--- Task material Enclosed Below ---
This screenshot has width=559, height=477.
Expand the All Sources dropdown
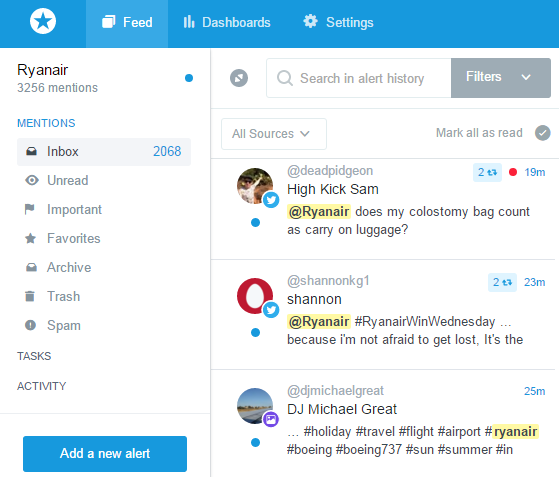274,134
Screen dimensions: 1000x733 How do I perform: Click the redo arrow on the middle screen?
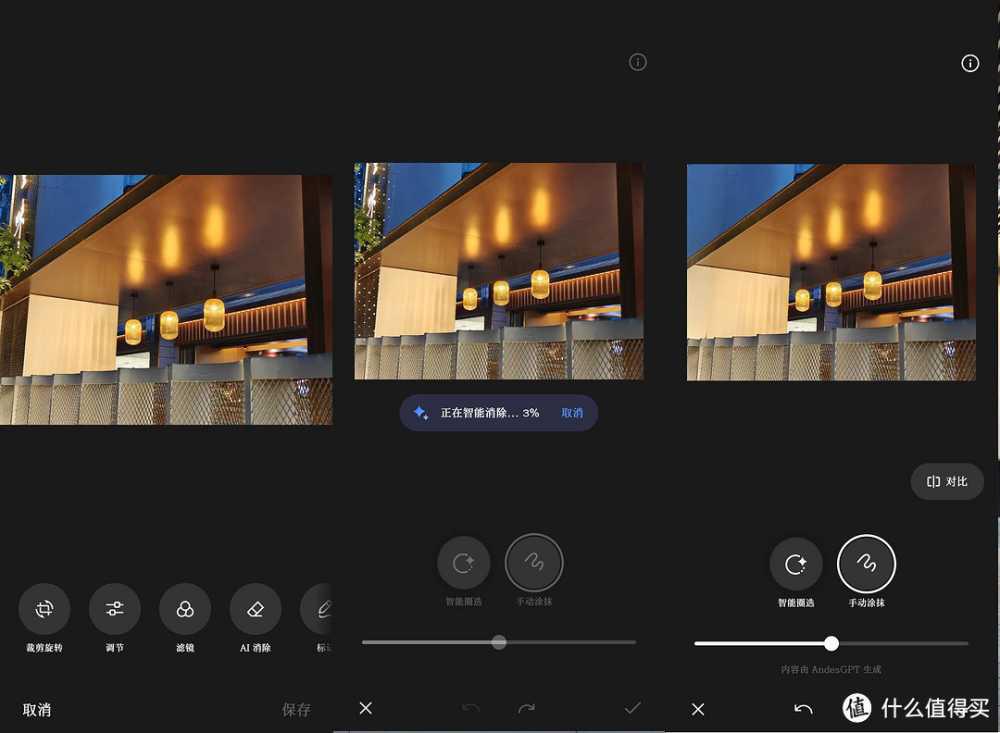(x=527, y=709)
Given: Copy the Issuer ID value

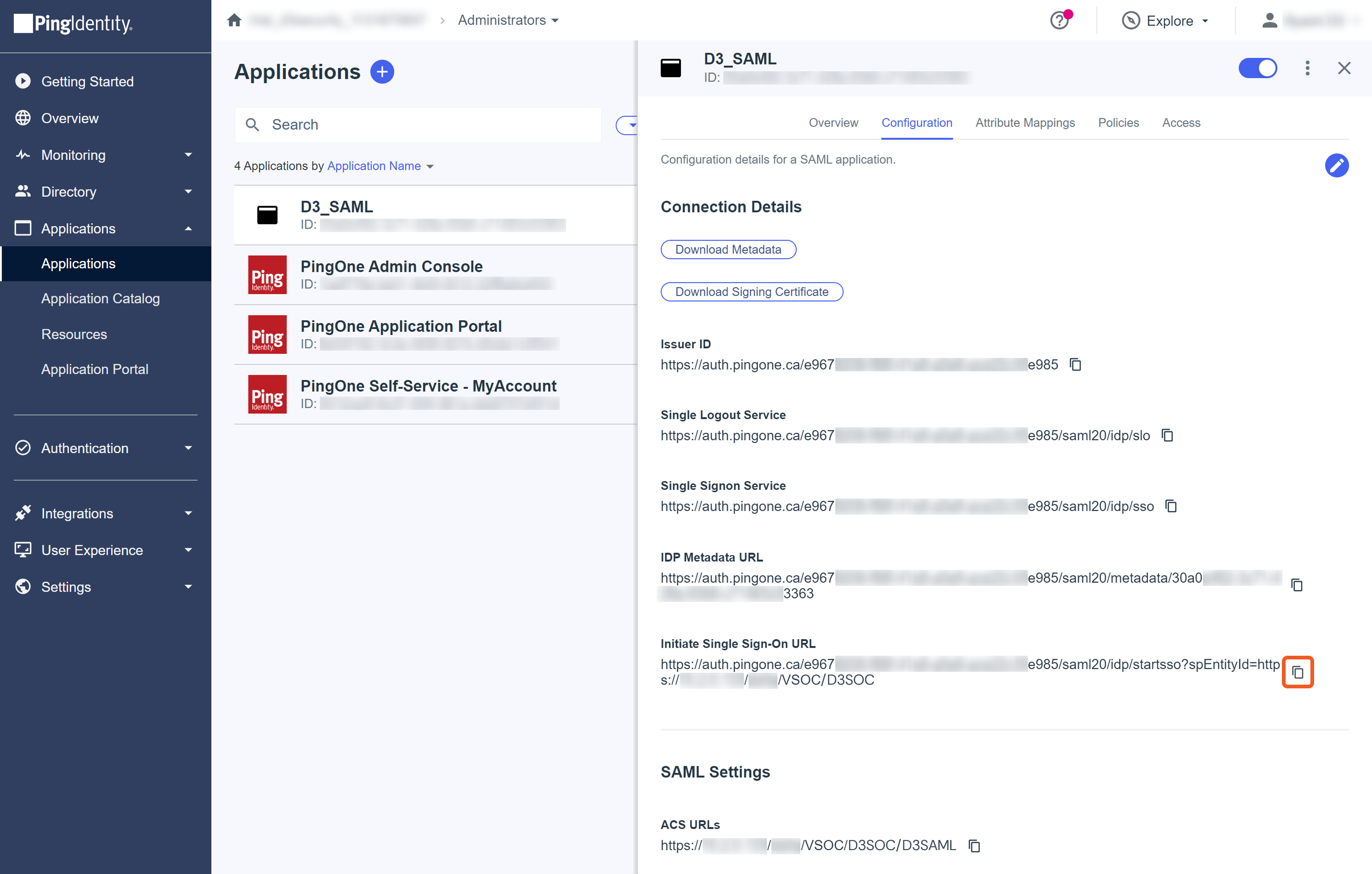Looking at the screenshot, I should click(1075, 365).
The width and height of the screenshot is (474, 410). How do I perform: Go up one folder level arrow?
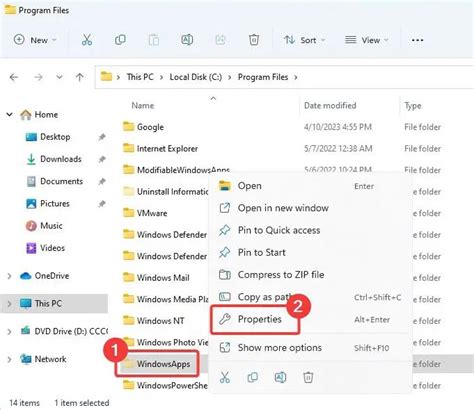[80, 77]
--- End of Enclosed Task material ---
* Assigned task
Please produce an exact copy of the listing, omitting the pictures.

* Exercise result
This screenshot has width=559, height=477.
Expand the All Sources dropdown
274,134
Screen dimensions: 1000x733 How do I perform: Click the redo arrow on the middle screen?
(x=527, y=709)
Given: Copy the Issuer ID value

Looking at the screenshot, I should click(1075, 365).
The width and height of the screenshot is (474, 410). How do I perform: Go up one folder level arrow?
[80, 77]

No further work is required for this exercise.